- Born: 1759 Plomari, Lesbos, Ottoman Empire (now in Greece)
- Died: 1824 (aged 64–65) Nafplio, Revolutionary Greece (now in Greece)
- Occupations: monk, scholar, politician

= Benjamin of Lesbos =

Greek Enlightenment scholar, monk, and politician (1759–1824)

Benjamin of Lesbos (Βενιαμίν Λέσβιος; alternatively transliterated as Veniamin of Lesvos or Lesvios; 1759–1824) was a Greek monk, scholar, and politician who was a significant figure in the Modern Greek Enlightenment.

==Biography==
Benjamin of Lesbos was born on the island of Lesbos in the town of Plomari. At the age of 17 he travelled to Mount Athos and there became a monk at Pantokratoros Monastery. In 1812 he was invited to direct the Patriarchal School in Constantinople, but declined this offer and instead settled in his native Lesbos to establish a school there. Later, in 1820, he taught at the Evangelical School of Smyrna.

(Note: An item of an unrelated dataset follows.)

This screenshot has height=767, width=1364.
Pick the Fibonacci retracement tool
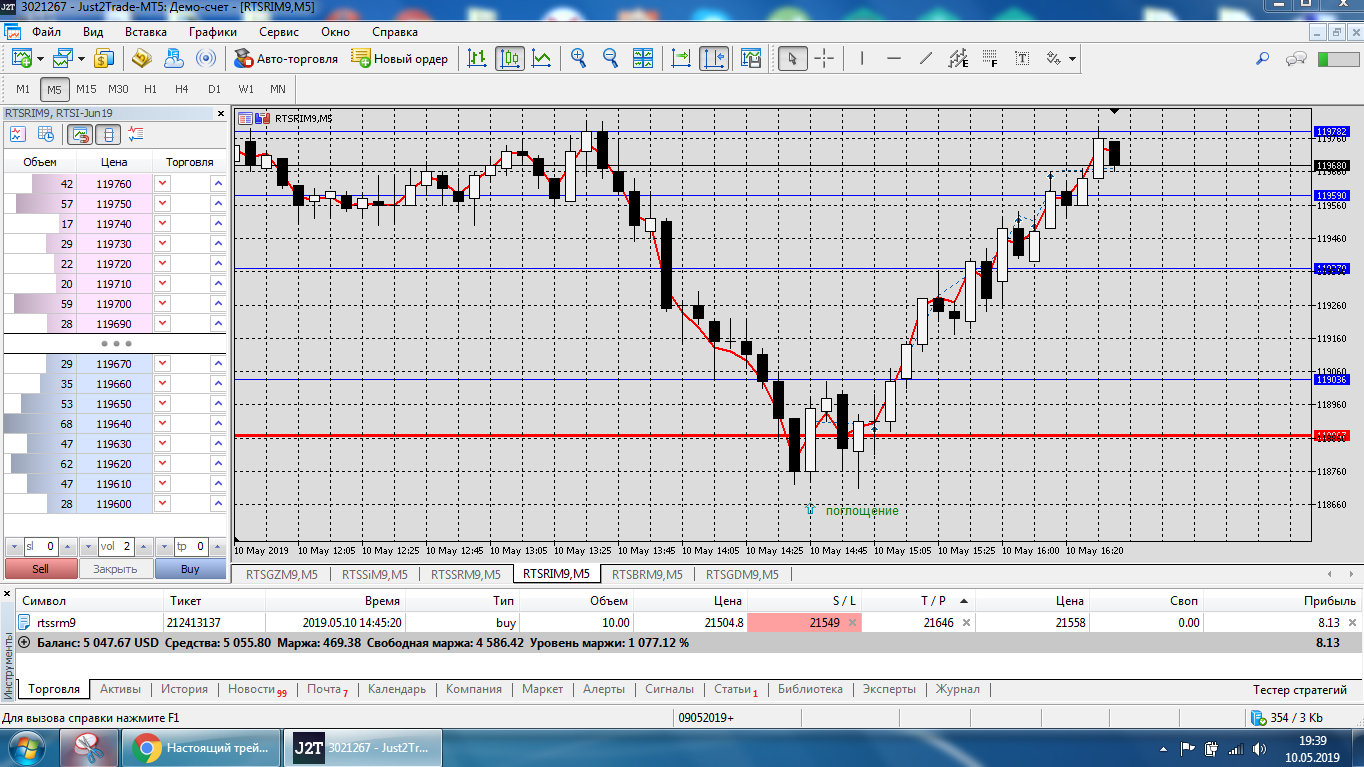pyautogui.click(x=990, y=58)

He also was associated with a school in nearby Ayvalık, where he was the principal instructor and earned the admiration of Lord Byron, who praised Benjamin as "a man of talent" and "a free-thinker". He died in 1824 in Nafplio, during the Greek War of Independence.

==Philosophical thought==
Benjamin of Lesbos was exposed to West European philosophical theories in his studies and travels, and was notably influenced by John Locke, especially in the area of epistemology. He played an intellectual role in Greek culture and has been described as a "remarkable philosopher" in his own right.

==Legacy==
Benjamin of Lesbos is commemorated in the Festival of Benjamin, held annually in late June in Plomari.